Dawkins was expelled from the Labor Party on 24 April 2023. A day later, Dawkins heavily criticised Labor politicians and the McGowan government's policies. He criticised the party for sanctioning him before the court had ruled on his case. He criticised unionists, saying "they are bullying industrial activists akin to extreme vegans and their activities are beyond the law, not publicly funded as such and therefore un-regulatable". He criticised cabinet members, including Mark McGowan, Sue Ellery and Rita Saffioti, saying "they do know better, but they also chose to execute people who have not been found, in my case, to have committed any kind of violence, physical or other. I've sent these guys details of all my supposed charges and the original [restraining order] and they know for certain that I did nothing wrong". He criticised the government's COVID-19 vaccination mandates for violating personal freedoms and said that proposed development reforms were an "overreach". Premier McGowan responded by saying "he was elected by accident really, and he is in court for some pretty serious matters that he actually pleaded guilty to".

On 29 February 2024, Pauline Hanson announced that Dawkins had joined Pauline Hanson's One Nation and would contest the 2025 state election for the party.

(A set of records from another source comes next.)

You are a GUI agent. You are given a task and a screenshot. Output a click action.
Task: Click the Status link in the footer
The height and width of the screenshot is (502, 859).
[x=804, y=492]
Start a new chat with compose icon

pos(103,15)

However, it was announced in September 2024 that he would not be preselected to stand for One Nation, with One Nation WA leader Rod Caddies stating that Dawkins had not "lived up to the professionalism of what I would expect". Dawkins confirmed he would remain a member of One Nation and continue to sit as a One Nation MP, but on 19 December, after reconsidering his earlier decision, announced his resignation from One Nation and his intention to serve the remainder of his term as an independent.

On 5 February 2025, Dawkins announced that he had changed his name by deed poll to Austin Letts Trump, shortening his new first name to Aussie. He cited the name change as part of a political protest against public election funding in the lead up to the 2025 state election, and explained that he was an admirer of "the other Trump". He had previously declared admiration for Donald Trump while addressing state parliament two months prior, stating that "Trump truth serum" needed to be "imported" to Western Australia. Hanson said the name change was "a joke" and suggested it would not garner Dawkins votes considering his lack of "real policies".

Dawkins contested the 2025 state election as part of a ticket of grouped independents, which included MLCs Sophia Moermond and Louise Kingston. Dawkins was unsuccessful in his bid for re-election.

Dawkins stood for election at the 2025 Western Australian local elections, attempting to become a councillor in the Shire of Harvey. He polled last among eleven candidates, and failed to be elected.